Asimismo, el escrito describe también la existencia de diferentes perjuicios irreparables que se producirán si no se accede a la suspensión solicitada y sin embargo, establece en contraposición que, en caso de sí concederse, el interés general no se vería negativamente afectado. Es más, tal y como apuntan los juristas, es este mismo interés general el que recomienda dicha suspensión puesto que ésta redundaría en beneficio de la atención de los pacientes y del normal funcionamiento del sistema sanitario.
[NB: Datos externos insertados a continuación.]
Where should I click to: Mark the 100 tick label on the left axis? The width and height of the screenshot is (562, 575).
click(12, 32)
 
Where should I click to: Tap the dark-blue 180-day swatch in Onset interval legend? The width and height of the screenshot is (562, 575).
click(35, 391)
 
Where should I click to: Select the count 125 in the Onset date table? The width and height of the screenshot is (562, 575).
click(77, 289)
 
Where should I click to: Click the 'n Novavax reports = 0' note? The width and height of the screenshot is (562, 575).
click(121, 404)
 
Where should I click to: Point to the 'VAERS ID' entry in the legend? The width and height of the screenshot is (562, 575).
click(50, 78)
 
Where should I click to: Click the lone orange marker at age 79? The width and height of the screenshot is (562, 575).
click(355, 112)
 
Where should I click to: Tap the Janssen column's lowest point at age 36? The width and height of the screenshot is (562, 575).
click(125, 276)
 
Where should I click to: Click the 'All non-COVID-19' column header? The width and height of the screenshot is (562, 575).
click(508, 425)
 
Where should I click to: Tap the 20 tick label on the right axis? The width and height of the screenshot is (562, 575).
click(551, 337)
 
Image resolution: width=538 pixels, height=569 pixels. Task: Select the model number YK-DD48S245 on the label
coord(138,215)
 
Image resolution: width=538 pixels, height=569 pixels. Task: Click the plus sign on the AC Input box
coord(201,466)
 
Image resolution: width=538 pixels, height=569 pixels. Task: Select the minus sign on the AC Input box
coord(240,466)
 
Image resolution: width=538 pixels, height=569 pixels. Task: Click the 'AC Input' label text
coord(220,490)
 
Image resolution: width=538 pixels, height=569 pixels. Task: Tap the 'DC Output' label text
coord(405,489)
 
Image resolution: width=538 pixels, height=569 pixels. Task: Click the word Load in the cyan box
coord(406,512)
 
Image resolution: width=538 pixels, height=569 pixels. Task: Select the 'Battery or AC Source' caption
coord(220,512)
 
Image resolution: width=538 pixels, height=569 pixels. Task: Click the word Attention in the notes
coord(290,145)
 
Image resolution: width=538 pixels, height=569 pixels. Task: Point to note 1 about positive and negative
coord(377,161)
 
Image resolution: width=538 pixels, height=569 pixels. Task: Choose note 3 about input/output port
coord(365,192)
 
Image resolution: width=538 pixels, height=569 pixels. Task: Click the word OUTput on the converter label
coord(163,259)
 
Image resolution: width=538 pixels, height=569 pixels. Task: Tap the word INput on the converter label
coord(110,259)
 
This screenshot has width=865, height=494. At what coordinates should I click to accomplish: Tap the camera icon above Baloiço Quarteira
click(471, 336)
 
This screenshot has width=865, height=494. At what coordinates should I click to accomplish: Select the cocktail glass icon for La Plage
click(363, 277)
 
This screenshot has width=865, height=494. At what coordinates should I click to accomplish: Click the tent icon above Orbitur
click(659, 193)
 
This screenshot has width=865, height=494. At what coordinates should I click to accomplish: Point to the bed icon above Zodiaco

El recurso pone de manifiesto que el artículo 3.2. del Real Decreto impugnado, “vacía por completo de contenido las nuevas competencias conferidas por la modificación de la Ley del Medicamento, ya que, en el ámbito de los medicamentos sujetos a prescripción médica, se impide al enfermero realizar cualquier actuación que no sea su administración”, y para esto, no era necesaria ni la modificación de la Ley, ni su reglamento de aplicación”. Los juristas recuerdan asimismo que un reglamento, concretamente el contenido en dicho Real Decreto, no puede ni ir en contra de la Ley ni vaciarla de contenido y dejarla sin efecto. Y a este respecto recuerdan que este principio legal fue introducido vía modificación de la Ley del Medicamento de 2009, y posteriormente se mantiene y refuerza en 2015, como un claro pronunciamiento de la voluntad del legislador.